• _Page extract_:
________________________
Monday, 21 February 2011

Will a potential innovation 'fly'?

This week's course notes adapt a framework for considering innovation, based on Rogers (pp. 229). In order to consider an innovation's strengths and weaknesses, the framework offers the following criteria:
  • Relative advantage - is it a much better way of doing something, or a valuable improvement?
  • Compatibility - does an innovation fit with the values, experiences and needs of potential adopters?
  • Complexity - will complexity of the innovation, or skills or concepts it requires, make it hard to adopt?
  • Trialability - can adopters trial and innovation before committing to it?
  • Observability - can others perceive the advantage of the innovation?
In the following post, I reflect on my own experiences of innovation, and whether I make calculations using this type of framework.

What have I innovated?

The chatbot, allowing learners to negotiate about their learner model and reflect on their knowledge. But this was research - I don’t feel that was quite the same as innovation. I think perhaps an activity/intervention/method needs to have adopters in order to be an innovation (although clearly not the only criteria), and the fact that the research was only extended to trial populations means it can't be said to have been adopted. It was an innovative elearning tool and method though, regardless of the fact that I didn’t have the means to develop it further and make it adoptable.

Did I ask questions from the Rogers’-adapted framework?

Not knowingly. However, I must have weighed up the relative advantage - if I hadn’t believed that there was some improvement possible through the chatbot integration, then I wouldn’t have bothered. Similarly compatibility - it was not such a great step from the existing IT experience of potential users. Clearly compatibility was in my mind to some degree, but more from the need to ensure the HCI was good. Complexity - yes it was complex; that’s why it was research. It’s also probably why this field of research hasn’t made the mainstream - it’s expensive to design and produce robust, nuanced,personalised and scalable AI products! Trialability - again as it was research, designing a trial was what it was all about, as was observability - improvements had to be objectively demonstrated.

I think the framework is really hard to apply to an innovator - I've struggled above. It seems to make much more sense as something which adopters of innovation would employ (knowingly or otherwise)

So, what have I adopted?

Use of online chat.
________________________
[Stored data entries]
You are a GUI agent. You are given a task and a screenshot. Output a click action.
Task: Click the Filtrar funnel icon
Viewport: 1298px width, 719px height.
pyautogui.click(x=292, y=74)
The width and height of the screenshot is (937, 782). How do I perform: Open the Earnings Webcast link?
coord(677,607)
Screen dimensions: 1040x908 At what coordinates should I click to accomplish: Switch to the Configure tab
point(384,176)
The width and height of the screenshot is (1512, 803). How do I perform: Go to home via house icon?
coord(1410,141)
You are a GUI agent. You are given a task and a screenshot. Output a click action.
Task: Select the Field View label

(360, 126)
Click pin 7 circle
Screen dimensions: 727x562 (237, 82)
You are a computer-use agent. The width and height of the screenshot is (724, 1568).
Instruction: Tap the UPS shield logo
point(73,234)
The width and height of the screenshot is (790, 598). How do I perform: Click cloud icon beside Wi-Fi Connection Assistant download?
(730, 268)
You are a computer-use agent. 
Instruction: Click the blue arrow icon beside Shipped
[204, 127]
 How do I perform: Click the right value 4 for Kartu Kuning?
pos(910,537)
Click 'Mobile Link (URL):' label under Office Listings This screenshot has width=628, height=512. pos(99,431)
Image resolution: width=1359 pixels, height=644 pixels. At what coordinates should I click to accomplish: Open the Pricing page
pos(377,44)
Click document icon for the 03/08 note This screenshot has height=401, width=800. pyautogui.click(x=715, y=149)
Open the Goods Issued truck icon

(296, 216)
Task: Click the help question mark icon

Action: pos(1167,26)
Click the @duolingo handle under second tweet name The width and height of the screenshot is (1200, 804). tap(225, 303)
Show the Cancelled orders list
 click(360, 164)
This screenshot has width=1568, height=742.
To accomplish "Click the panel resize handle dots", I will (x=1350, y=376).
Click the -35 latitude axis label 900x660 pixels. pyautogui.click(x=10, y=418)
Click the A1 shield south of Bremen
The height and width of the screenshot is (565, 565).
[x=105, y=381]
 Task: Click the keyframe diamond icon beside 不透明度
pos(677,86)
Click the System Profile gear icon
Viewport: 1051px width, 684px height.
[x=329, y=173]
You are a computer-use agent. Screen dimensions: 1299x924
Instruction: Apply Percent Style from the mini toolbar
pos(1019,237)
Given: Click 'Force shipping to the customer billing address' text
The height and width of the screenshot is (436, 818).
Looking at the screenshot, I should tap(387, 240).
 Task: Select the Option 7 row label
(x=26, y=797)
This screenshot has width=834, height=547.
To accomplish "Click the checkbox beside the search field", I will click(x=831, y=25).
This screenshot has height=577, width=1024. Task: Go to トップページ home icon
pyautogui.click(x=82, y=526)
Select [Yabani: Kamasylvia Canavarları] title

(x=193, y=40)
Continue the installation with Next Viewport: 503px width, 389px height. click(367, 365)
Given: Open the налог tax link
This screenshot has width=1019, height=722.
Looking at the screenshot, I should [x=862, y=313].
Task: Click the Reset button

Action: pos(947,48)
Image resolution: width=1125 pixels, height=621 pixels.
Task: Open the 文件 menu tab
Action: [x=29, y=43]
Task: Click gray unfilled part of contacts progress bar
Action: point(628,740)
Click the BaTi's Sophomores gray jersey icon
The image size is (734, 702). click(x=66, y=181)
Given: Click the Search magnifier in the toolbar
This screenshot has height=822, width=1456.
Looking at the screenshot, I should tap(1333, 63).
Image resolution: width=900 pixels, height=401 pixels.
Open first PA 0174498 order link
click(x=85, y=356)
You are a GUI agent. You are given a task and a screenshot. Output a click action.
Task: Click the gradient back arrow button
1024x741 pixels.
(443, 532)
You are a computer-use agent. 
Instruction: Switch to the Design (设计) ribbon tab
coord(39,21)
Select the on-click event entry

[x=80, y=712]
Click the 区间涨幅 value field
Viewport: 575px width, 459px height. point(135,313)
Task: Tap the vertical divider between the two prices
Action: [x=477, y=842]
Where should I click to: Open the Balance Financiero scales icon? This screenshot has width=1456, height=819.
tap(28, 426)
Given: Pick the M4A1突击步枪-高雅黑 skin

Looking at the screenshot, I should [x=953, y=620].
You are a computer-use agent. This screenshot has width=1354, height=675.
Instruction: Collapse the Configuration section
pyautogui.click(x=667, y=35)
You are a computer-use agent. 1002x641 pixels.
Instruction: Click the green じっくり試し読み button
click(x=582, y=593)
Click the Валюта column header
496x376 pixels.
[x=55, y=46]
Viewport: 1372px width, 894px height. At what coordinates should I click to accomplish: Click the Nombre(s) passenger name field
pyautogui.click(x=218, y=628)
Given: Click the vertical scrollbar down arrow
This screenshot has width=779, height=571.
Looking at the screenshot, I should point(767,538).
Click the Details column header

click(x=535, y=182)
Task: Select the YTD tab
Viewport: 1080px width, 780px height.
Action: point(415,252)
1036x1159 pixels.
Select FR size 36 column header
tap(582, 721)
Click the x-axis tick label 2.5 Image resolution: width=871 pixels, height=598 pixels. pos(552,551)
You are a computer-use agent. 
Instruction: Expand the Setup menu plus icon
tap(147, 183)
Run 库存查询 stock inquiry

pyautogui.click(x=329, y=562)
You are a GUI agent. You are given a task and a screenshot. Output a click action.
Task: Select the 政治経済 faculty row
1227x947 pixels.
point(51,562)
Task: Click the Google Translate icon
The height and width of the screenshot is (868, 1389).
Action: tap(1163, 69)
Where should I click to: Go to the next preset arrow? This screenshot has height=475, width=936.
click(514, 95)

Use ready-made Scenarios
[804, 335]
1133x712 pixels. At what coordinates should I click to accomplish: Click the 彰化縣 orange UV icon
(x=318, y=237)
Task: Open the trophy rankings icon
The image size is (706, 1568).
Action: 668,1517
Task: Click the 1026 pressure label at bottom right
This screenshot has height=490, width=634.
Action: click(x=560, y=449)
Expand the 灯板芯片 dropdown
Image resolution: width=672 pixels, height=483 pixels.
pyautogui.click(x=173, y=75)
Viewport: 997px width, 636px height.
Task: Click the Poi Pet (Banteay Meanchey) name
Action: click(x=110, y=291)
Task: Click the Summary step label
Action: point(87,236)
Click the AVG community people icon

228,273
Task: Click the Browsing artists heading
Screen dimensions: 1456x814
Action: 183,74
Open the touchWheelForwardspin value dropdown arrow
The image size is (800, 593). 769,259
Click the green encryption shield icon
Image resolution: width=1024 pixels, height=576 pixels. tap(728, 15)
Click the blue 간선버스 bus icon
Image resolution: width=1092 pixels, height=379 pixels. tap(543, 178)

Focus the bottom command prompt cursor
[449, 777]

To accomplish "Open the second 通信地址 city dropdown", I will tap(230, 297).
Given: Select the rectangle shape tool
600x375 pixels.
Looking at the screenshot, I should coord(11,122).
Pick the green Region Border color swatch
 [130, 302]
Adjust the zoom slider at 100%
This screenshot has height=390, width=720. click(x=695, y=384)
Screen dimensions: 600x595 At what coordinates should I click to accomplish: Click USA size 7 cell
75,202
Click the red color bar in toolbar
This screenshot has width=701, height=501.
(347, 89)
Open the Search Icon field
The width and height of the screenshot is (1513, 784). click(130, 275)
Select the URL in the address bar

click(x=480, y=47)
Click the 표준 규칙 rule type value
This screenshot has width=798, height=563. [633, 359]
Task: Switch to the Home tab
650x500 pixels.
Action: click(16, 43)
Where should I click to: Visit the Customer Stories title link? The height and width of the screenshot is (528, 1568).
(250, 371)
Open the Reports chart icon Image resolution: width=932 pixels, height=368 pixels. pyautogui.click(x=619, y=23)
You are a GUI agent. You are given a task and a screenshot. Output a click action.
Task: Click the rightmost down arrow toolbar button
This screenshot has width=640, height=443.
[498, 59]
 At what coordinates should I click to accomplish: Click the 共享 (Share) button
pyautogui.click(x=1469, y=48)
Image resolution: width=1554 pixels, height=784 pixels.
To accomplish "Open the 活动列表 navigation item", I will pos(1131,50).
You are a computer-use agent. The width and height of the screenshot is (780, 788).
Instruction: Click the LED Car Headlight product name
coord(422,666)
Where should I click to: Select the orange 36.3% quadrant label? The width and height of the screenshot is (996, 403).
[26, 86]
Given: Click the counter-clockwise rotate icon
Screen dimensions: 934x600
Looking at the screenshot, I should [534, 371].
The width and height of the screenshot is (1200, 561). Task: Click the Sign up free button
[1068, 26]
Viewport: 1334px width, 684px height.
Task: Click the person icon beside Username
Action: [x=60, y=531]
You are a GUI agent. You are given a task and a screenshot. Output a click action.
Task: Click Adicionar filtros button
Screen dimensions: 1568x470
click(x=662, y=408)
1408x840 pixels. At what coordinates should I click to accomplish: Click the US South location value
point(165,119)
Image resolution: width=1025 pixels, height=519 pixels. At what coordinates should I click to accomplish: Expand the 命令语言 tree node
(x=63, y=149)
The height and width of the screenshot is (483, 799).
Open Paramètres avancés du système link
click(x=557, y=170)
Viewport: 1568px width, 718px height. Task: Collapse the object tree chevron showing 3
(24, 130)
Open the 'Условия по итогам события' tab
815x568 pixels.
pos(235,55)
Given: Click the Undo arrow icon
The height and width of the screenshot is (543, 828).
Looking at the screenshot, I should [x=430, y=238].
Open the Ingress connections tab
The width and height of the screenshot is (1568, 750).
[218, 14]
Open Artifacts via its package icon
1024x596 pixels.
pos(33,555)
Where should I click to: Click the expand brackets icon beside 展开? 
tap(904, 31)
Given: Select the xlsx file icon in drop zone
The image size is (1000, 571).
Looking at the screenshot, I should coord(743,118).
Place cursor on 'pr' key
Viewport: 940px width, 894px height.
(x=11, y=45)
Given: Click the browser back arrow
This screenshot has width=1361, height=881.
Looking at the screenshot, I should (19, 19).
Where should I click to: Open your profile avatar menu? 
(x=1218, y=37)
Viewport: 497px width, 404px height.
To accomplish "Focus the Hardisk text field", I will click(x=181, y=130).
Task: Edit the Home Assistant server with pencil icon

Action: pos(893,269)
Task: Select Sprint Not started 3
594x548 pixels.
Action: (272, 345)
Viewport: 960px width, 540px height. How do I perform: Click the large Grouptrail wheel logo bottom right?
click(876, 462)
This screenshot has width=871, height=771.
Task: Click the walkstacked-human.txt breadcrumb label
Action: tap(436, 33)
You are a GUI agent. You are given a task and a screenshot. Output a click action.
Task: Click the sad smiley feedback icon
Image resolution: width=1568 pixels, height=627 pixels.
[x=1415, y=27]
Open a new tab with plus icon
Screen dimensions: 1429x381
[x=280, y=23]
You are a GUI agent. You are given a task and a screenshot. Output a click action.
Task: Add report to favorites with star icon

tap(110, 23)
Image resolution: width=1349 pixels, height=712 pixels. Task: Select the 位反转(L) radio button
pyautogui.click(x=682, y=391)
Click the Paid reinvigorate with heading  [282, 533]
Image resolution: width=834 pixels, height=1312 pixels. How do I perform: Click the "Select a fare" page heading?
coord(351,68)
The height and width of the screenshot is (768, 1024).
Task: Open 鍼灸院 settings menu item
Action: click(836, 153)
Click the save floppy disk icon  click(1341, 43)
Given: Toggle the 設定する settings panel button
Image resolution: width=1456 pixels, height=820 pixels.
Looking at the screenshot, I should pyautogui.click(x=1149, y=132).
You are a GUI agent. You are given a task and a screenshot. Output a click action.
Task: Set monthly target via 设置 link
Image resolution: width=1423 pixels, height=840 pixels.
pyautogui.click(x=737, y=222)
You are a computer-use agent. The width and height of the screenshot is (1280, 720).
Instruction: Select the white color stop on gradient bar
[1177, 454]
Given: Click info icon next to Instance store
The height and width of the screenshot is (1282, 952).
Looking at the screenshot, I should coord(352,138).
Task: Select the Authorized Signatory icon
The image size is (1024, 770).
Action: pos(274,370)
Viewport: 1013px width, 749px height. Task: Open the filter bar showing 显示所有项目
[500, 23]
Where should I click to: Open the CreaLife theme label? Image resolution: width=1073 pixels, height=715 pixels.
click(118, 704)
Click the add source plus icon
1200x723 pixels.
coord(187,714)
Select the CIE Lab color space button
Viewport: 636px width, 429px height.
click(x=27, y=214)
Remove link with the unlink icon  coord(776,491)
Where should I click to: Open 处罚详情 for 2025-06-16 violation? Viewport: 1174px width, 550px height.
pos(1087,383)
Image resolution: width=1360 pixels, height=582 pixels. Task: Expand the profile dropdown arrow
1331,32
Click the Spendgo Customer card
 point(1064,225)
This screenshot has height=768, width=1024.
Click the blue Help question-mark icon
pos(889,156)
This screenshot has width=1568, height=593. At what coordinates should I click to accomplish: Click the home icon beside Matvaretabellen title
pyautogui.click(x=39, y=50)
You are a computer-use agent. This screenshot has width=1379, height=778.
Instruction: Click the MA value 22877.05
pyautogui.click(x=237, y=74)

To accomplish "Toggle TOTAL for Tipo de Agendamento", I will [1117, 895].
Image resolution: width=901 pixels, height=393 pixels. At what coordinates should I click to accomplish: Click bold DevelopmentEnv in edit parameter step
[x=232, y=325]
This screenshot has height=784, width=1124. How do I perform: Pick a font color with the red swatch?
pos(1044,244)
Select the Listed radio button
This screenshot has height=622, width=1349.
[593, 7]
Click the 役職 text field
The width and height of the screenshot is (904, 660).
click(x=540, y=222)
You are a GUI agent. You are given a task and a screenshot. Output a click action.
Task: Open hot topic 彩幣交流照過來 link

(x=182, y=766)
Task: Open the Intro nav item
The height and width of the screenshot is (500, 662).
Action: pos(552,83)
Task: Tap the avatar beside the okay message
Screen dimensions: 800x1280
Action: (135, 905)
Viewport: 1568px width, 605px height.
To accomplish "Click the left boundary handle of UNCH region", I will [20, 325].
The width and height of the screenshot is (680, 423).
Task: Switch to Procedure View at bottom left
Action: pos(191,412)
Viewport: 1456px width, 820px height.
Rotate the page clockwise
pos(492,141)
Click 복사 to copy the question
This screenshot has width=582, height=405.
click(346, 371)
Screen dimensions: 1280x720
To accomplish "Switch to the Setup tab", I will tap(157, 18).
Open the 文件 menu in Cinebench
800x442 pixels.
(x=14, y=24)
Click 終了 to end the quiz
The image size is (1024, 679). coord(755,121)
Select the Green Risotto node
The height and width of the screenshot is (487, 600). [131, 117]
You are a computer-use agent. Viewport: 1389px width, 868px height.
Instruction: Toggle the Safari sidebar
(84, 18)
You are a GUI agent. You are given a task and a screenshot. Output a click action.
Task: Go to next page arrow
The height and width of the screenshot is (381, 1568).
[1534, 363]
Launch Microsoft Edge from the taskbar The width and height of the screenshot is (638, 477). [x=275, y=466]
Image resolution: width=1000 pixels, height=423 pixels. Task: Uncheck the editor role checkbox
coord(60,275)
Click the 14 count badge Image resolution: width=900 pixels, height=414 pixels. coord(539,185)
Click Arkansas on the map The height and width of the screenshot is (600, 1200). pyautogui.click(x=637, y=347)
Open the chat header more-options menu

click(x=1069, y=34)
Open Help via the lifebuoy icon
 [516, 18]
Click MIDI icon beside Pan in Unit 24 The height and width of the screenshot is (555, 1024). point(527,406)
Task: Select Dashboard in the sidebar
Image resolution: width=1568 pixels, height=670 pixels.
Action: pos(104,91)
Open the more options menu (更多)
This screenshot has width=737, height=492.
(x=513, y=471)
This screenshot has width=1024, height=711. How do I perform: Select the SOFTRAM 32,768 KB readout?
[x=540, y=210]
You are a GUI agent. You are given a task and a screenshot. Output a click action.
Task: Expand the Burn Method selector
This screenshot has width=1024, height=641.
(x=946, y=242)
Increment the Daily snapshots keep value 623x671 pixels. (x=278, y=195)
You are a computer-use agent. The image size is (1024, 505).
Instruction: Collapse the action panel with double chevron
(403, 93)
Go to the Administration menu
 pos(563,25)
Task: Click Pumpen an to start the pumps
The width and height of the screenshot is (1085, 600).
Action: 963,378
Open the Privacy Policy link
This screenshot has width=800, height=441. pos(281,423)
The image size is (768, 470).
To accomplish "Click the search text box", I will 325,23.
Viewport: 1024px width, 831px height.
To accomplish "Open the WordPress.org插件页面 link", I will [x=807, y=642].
________________________
• _Problem statement_:
Answer these questions from the blog post on innovation above:
(a) Which criterion in the framework asks whether adopters can try an innovation before committing to it?
(b) What innovation does the writer name as their own?
(c) What does the writer say they have adopted?

• _Written answer_:
(a) Trialability.
(b) A chatbot that lets learners negotiate about their learner model and reflect on their knowledge.
(c) Use of online chat.